Andreotti, la cui provenienza ci è ancora ignota, assieme al bustocco Generic Animal, può rappresentare un’inversione di tendenza. Innanzitutto grazie al suo nome, capace di risvegliare senso ironico e attenzione in ogni italiano. In secondo luogo, poi, vengono il titolo scelto per il suo disco d’esordio, “1972”, anno in cui fu formato il primo governo presieduto dal Segretario della Democrazia Cristiana, ed al suo modo di apparire, come ultimo: indossando una maschera proprio di Giulio Andreotti che fa, ahimè, purtroppo, molto Bagaglino. 

Venendo alla sua musica, comunque, i pregi sono tanti, rintracciabili in questo disco di debutto. Andreotti infatti afferra i concetti base del cantautorato di massa italiano degli anni ’80 e li trasmuta, facendoli propri,  in un indie elettronico trascinato ed elegante, che fa sicuramente dei testi la sua arma vincente.
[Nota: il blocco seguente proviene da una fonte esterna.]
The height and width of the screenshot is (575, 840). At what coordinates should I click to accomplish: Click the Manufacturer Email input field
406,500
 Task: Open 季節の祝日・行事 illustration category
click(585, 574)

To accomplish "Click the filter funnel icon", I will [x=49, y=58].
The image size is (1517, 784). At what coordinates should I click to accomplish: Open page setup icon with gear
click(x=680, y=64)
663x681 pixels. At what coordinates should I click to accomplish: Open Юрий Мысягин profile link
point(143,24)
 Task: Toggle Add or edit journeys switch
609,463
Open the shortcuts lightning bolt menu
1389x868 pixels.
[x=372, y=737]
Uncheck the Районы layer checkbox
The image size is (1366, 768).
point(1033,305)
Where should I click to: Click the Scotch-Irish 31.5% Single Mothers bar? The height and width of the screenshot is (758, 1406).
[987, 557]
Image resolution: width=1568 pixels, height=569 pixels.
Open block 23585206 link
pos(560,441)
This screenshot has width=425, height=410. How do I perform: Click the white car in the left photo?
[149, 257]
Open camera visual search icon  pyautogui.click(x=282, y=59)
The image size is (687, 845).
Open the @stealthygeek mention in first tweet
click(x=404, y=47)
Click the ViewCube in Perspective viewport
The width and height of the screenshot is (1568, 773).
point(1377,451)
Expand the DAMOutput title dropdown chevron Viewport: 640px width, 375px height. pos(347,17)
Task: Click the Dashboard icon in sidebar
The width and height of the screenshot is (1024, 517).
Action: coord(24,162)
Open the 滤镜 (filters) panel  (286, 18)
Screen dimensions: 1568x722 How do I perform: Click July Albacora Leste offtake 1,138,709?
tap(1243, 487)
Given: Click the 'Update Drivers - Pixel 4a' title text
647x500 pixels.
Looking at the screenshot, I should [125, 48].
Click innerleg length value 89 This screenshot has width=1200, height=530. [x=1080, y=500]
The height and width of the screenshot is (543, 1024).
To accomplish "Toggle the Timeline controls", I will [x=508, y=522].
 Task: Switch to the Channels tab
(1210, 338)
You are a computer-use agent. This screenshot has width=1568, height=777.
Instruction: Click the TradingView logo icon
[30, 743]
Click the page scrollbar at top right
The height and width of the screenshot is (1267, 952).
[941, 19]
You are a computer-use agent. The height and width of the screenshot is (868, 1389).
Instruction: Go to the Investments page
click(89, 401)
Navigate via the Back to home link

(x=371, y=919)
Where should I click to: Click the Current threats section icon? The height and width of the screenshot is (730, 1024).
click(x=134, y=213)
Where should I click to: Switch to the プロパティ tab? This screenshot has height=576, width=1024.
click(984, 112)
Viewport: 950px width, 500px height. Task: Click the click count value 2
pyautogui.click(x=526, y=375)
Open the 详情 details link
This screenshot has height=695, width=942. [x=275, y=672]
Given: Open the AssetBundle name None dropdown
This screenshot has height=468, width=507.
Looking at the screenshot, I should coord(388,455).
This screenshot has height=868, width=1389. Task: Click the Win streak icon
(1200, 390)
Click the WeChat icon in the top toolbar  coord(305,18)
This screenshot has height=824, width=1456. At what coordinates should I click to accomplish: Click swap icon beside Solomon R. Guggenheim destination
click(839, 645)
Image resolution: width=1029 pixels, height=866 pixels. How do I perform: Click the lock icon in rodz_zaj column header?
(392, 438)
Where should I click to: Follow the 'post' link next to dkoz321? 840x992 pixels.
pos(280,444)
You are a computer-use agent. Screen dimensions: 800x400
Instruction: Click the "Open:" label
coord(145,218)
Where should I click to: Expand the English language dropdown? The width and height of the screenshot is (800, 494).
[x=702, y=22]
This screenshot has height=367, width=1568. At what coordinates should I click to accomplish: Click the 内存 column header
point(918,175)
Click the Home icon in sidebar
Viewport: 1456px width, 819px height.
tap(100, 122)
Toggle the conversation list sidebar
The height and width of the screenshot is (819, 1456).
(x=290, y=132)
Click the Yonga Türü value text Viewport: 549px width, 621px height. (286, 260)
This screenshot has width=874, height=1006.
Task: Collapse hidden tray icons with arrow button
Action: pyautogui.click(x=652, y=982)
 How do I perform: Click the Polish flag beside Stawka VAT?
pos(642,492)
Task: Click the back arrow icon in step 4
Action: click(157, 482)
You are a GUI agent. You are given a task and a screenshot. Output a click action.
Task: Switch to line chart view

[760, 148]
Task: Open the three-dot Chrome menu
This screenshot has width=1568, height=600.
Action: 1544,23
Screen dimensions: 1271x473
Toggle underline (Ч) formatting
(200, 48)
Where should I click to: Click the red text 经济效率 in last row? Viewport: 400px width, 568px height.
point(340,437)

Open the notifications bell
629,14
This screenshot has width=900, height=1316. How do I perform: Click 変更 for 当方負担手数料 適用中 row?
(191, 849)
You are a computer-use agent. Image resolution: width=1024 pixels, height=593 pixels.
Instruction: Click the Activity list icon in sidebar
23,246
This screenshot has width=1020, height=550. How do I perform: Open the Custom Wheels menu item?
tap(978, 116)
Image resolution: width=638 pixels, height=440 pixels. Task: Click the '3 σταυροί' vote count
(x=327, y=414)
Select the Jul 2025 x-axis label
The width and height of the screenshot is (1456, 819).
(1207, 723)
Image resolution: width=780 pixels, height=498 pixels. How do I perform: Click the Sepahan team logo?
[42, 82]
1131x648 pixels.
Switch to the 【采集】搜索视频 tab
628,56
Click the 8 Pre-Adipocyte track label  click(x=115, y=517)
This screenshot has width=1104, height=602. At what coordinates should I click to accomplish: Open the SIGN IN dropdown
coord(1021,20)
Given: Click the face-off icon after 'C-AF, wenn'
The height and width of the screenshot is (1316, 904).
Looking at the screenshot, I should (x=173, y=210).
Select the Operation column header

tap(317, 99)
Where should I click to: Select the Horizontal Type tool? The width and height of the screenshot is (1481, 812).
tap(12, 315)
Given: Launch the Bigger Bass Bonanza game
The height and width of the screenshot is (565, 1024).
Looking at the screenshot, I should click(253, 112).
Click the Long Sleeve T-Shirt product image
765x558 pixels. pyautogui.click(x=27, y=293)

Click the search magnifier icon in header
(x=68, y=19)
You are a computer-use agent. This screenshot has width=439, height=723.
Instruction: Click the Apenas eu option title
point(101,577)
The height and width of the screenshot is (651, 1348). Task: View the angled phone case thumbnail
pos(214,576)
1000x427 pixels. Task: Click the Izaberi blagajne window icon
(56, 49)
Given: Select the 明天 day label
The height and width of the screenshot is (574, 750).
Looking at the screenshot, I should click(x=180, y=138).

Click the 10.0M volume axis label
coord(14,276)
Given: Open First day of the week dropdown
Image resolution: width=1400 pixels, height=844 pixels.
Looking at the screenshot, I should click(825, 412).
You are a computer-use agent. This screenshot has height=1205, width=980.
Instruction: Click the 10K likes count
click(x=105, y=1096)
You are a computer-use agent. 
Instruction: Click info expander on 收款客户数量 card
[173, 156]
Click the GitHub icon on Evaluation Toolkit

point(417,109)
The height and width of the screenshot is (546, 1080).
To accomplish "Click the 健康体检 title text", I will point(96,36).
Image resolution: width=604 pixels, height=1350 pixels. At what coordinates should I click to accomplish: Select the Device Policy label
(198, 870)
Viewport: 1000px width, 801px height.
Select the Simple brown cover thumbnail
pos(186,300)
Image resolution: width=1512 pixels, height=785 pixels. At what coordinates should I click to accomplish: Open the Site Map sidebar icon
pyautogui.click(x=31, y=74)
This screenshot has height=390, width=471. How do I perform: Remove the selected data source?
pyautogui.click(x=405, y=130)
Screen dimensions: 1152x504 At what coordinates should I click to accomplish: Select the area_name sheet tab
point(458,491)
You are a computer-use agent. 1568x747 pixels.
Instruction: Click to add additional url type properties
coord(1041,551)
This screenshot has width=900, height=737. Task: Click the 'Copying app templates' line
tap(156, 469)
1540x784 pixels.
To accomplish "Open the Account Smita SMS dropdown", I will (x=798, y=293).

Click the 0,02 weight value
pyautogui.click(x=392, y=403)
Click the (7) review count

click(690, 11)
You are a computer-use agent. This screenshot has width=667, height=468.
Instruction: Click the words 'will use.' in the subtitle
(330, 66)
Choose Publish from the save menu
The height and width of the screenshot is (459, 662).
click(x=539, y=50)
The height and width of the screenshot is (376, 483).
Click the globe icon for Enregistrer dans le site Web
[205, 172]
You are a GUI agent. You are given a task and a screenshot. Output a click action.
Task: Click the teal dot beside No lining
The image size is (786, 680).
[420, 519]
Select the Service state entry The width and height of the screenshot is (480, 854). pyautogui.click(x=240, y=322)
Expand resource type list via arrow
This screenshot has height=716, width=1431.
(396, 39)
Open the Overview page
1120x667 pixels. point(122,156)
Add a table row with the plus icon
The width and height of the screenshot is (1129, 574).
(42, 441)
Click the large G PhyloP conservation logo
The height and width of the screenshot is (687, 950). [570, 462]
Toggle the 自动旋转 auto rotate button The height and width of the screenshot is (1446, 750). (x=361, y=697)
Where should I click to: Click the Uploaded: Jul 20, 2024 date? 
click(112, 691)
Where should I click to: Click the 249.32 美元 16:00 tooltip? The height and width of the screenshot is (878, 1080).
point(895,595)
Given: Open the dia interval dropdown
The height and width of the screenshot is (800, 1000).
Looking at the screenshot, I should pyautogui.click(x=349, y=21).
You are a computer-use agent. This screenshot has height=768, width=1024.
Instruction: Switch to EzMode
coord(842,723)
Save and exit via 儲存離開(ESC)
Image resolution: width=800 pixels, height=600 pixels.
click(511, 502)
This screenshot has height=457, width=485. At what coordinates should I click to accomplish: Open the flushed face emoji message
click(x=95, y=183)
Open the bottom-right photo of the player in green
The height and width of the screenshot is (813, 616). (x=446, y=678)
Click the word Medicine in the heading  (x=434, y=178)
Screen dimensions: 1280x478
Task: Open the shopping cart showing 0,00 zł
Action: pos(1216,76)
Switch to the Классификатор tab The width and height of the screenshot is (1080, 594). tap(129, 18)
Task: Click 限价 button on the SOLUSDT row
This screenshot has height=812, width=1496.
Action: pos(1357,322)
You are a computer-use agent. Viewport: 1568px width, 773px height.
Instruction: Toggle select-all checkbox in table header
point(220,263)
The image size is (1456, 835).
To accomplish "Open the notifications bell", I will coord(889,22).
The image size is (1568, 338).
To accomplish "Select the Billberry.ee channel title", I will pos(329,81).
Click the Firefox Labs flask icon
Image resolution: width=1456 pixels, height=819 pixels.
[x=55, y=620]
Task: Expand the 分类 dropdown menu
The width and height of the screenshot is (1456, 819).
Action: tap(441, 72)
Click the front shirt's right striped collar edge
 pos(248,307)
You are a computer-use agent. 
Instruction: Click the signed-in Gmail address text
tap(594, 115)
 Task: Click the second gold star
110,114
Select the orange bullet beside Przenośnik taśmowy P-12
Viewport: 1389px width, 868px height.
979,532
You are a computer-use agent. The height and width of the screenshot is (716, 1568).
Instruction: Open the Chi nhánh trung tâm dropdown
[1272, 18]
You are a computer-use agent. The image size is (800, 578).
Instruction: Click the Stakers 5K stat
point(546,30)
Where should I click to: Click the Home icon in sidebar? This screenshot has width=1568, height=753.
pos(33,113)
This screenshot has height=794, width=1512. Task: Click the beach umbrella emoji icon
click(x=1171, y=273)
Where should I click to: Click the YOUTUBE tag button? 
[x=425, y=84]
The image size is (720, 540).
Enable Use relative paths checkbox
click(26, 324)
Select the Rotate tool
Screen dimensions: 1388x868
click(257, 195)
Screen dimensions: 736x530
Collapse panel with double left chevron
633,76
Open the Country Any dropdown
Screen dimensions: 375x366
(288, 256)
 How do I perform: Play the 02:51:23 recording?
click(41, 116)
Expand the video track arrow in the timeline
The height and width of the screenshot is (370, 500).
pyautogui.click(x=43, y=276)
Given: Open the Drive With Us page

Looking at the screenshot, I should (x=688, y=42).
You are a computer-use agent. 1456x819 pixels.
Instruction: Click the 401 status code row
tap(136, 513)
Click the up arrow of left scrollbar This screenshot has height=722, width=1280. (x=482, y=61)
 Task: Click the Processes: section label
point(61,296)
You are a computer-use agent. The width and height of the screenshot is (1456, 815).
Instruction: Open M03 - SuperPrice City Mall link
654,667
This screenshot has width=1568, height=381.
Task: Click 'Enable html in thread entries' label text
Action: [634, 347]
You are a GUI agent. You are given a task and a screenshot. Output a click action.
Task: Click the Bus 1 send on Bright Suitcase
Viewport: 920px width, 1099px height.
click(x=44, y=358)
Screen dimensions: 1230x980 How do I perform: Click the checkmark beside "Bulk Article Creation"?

Il singolo Winnie The Pooh, uscito in sordina in veste di materiale promozionale, non è così interessante come Droga e Luis Miguel, capaci di mescolare sintetizzatori e lamenti con devota attenzione. Sassuolo ha rime veloci e dirette, che non ti aspetti, e conferma il trend dell’intero lavoro: ritornelli pochi, tanta prosa e voce acidula e sferzante. Andreotti rende così gustose anche assonanze come “Notte / Fotte”, riportandole su un piano grottesco capace di stimolare più di un ghigno. Come in Lombroso, le descrizioni e la quotidianità vengono dipinte di sottecchi, grazie a rime come “Petaloso / Lombroso”, omaggi ad Achille Lauro ed “e” che vengono pronunciate come “a”.

Secondo me è una realtà da seguire, questo Andreotti. Poi vedete voi. Sicuramente esiste di meglio, come Babalot, per esempio, che non smetterò mai di menzionare nelle mie recensioni. Ma prendiamo questo “1972” per com’è: un disco di otto tracce di cantautorato italiano.